(Nevada Current file photo)
All eight of Nevada’s higher education institutions are among the 165 private and public colleges and universities nationwide that have asked the U.S. Supreme Court to protect an Obama-era program that protects hundreds of thousands of young undocumented immigrants from deportation.
The University of Nevada, Las Vegas, the University of Nevada, Reno and other Nevada institutions joined in an brief filed this month arguing that rescinding the Deferred Action for Childhood Arrivals program would deprive colleges and universities of a “remarkable group of young people” who contribute to the school’s communities.
“These extraordinary young people should be cherished and celebrated, so that they can achieve their dreams and contribute to the fullest for our country,” the brief states. “Banishing them once more to immigration limbo — a predicament they had no part in creating — is not merely cruel, but irrational.”

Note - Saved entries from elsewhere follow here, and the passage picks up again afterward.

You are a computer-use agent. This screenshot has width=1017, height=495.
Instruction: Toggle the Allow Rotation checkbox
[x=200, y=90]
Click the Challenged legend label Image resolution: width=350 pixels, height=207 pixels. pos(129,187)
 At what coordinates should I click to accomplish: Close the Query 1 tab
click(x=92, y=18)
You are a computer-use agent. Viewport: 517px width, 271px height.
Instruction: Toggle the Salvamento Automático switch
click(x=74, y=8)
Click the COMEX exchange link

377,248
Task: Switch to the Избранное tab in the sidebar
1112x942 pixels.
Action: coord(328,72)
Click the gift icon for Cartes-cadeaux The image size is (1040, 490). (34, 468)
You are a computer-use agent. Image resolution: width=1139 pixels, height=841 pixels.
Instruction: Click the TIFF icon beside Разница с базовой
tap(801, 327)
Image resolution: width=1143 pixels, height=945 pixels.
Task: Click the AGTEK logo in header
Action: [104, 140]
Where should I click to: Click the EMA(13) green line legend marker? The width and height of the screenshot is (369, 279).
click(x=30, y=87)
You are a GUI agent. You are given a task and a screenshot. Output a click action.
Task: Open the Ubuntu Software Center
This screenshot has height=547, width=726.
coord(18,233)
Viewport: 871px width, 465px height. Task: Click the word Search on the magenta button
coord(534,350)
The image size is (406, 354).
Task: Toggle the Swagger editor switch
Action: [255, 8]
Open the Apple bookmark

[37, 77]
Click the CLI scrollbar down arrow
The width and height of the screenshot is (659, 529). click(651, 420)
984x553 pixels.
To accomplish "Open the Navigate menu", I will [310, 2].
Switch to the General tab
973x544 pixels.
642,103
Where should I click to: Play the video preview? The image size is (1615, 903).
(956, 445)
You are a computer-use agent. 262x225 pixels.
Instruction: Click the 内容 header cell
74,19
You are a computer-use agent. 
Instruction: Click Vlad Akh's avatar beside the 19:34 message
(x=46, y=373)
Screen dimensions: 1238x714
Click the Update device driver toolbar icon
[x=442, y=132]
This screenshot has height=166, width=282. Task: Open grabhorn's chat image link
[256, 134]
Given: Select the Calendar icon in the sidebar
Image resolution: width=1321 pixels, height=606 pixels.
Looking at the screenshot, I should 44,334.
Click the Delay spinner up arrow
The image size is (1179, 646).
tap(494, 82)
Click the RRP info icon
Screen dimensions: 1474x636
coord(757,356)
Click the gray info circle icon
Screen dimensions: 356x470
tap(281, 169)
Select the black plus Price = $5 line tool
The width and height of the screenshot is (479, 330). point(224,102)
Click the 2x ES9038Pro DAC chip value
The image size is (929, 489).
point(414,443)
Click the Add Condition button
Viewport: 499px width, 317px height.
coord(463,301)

DACA was created by executive order in 2012, and since the fall of 2017, the White House has sought to end the program, which covers approximately 800,000 undocumented immigrants who came to the U.S. as children, often called dreamers.
In the legal brief, the colleges and universities called the move to end DACA a “misguided, arbitrary and capricious decision” that would not only harm the life prospects of the institution’s students and alumni but adversely affect the nation’s higher education institutions by undermining years of investments made by colleges and universities to support DACA recipients.
“American colleges and universities have benefited immeasurably from DACA,” the brief states. “DACA recipients serve as the presidents and vice-presidents of student governments, publish research in top academic journals, innovate and apply for patents, earn inclusion on the Dean’s List, graduate summa cum laude, and serve as tutors and research assistants.”
Based on 2017 American Community Survey data, the Center for America Progress estimates that there are a total of 12,280 DACA recipients in Nevada whose average year of arrival was 1999 at 7 years old. The number of U.S born children of DACA recipients in Nevada is around 4,600.
In November the Supreme Court is scheduled to hear oral arguments on a series of consolidated cases related to the termination of DACA and determine whether the administration’s rescission of DACA was lawful.
For now, immigrant youth who were granted benefits under DACA by 2017 are allowed to continue applying for DACA renewal, but no new applications are being accepted, even if the eligibility requirements are met.
“DACA is enlightened and humane; it represents the very best of America. It provides legal certainty for a generation of hard-working, high-achieving, and determined young people who love this country and were raised here,” the brief concludes.